(Dataset entries)
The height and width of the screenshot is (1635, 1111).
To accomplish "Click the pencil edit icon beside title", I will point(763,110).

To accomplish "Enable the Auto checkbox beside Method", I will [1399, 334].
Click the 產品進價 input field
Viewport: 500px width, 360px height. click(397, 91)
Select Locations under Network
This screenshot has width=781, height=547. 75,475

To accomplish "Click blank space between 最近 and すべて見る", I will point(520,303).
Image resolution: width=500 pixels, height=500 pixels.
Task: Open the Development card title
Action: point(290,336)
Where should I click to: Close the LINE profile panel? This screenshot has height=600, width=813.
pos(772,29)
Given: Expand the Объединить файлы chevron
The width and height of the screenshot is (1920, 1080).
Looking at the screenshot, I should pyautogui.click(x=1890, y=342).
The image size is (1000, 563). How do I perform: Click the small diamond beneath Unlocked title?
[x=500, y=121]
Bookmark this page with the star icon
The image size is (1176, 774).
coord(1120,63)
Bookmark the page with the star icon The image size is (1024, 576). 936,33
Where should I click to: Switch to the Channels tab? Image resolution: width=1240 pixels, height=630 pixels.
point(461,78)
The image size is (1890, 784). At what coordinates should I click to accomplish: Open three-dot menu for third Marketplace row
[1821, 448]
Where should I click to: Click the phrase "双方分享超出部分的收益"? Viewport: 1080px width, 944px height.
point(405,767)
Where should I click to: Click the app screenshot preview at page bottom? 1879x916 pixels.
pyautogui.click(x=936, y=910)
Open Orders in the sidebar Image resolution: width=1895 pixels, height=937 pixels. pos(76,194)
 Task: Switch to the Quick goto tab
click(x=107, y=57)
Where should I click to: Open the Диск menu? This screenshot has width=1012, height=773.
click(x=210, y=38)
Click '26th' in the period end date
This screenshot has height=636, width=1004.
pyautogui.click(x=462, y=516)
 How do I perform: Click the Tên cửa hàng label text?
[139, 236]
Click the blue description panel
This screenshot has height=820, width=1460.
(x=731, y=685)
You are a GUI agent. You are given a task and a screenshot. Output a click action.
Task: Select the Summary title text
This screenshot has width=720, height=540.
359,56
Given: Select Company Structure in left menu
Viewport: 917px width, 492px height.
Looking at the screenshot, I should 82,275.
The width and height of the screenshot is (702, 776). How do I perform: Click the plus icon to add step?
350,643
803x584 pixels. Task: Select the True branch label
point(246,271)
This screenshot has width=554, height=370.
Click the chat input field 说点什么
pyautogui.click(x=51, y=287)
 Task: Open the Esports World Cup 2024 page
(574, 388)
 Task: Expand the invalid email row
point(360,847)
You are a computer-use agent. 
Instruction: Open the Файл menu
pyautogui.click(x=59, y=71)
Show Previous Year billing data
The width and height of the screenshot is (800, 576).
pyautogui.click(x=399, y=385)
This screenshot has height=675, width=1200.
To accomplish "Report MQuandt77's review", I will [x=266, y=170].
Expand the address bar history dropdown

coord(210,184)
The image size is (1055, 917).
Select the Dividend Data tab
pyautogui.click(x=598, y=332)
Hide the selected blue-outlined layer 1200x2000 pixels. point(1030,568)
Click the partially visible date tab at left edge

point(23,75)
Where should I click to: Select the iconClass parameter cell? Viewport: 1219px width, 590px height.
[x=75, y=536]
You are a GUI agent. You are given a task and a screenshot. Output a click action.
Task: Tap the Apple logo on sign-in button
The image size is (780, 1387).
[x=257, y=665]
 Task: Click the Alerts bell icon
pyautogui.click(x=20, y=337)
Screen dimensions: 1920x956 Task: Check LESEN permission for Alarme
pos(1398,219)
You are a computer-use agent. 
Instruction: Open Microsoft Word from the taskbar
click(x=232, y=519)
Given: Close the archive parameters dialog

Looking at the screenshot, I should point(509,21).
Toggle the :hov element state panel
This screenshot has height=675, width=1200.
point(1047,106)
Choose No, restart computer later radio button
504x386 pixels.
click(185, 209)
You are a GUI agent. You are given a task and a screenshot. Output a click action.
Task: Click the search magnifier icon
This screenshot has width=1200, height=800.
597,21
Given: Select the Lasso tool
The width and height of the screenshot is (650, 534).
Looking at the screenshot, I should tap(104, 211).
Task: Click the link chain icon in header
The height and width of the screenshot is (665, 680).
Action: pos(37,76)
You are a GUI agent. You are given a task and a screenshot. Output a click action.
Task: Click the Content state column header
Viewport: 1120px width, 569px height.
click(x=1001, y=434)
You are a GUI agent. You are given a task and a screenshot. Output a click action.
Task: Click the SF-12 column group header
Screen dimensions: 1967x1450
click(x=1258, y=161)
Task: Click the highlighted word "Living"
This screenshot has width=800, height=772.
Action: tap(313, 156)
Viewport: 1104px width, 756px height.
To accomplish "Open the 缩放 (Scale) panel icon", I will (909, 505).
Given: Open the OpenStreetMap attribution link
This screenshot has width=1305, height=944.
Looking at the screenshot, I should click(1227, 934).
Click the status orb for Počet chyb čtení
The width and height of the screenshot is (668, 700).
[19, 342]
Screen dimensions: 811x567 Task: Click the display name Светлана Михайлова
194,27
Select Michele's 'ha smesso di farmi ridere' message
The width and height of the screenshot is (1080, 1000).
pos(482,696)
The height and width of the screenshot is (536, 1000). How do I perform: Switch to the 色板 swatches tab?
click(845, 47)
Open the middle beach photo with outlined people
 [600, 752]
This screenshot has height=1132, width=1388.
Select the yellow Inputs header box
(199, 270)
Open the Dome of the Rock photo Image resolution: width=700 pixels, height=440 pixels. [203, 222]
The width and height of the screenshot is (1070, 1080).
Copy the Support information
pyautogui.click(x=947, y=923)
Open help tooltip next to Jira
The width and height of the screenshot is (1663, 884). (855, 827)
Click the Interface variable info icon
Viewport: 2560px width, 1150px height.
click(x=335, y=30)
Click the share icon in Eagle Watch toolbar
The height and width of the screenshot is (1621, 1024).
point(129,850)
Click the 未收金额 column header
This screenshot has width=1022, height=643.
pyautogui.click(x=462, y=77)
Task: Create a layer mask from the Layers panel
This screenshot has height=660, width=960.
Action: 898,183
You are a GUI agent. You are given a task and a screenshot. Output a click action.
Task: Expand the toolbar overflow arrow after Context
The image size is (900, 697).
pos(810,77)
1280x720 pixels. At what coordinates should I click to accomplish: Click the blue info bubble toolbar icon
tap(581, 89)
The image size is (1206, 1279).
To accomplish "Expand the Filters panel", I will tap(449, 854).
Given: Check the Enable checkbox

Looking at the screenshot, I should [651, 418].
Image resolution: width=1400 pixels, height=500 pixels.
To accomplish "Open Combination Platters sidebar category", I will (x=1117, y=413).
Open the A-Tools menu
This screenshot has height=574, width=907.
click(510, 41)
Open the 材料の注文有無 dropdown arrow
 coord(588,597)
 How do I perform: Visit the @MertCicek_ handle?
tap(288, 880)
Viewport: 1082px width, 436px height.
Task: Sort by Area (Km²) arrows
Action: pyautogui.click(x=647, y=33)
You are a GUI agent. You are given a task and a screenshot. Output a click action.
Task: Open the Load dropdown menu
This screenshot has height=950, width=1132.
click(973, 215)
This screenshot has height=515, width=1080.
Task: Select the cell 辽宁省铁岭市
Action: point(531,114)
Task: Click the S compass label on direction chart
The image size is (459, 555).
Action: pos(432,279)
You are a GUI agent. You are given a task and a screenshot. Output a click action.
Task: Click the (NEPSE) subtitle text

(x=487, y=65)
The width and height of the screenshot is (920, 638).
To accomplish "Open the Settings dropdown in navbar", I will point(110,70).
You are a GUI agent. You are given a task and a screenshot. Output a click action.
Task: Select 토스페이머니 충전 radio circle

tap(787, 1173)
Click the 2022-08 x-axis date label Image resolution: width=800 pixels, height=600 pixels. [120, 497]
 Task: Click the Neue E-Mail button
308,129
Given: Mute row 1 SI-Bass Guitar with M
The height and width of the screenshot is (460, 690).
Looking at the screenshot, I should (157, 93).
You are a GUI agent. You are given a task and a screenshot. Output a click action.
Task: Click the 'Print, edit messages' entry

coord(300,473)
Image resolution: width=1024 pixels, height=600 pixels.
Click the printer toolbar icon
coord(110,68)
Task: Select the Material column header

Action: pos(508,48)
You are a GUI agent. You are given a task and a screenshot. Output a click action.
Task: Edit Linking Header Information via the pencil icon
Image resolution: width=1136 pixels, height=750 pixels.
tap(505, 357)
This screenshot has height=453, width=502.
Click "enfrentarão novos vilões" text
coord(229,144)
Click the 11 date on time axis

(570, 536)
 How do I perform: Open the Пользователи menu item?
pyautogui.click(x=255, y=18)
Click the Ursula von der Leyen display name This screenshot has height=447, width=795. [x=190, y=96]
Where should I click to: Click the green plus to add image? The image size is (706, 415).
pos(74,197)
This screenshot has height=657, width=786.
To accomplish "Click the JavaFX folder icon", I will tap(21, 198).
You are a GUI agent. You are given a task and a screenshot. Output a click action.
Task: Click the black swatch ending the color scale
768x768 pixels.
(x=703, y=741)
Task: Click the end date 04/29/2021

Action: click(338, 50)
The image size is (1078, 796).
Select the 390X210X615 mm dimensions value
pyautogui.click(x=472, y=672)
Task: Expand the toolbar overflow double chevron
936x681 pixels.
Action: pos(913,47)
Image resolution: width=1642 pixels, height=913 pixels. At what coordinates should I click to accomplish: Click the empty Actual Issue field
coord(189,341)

• **Exercise brief**
Up to and including the line with "Given: Expand the Объединить файлы chevron", output each line of the entries above exactly, starting from the first.

• **Solution for this problem**
The height and width of the screenshot is (1635, 1111).
To accomplish "Click the pencil edit icon beside title", I will point(763,110).

To accomplish "Enable the Auto checkbox beside Method", I will [1399, 334].
Click the 產品進價 input field
Viewport: 500px width, 360px height. click(397, 91)
Select Locations under Network
This screenshot has width=781, height=547. 75,475

To accomplish "Click blank space between 最近 and すべて見る", I will point(520,303).
Image resolution: width=500 pixels, height=500 pixels.
Task: Open the Development card title
Action: point(290,336)
Where should I click to: Close the LINE profile panel? This screenshot has height=600, width=813.
pos(772,29)
Given: Expand the Объединить файлы chevron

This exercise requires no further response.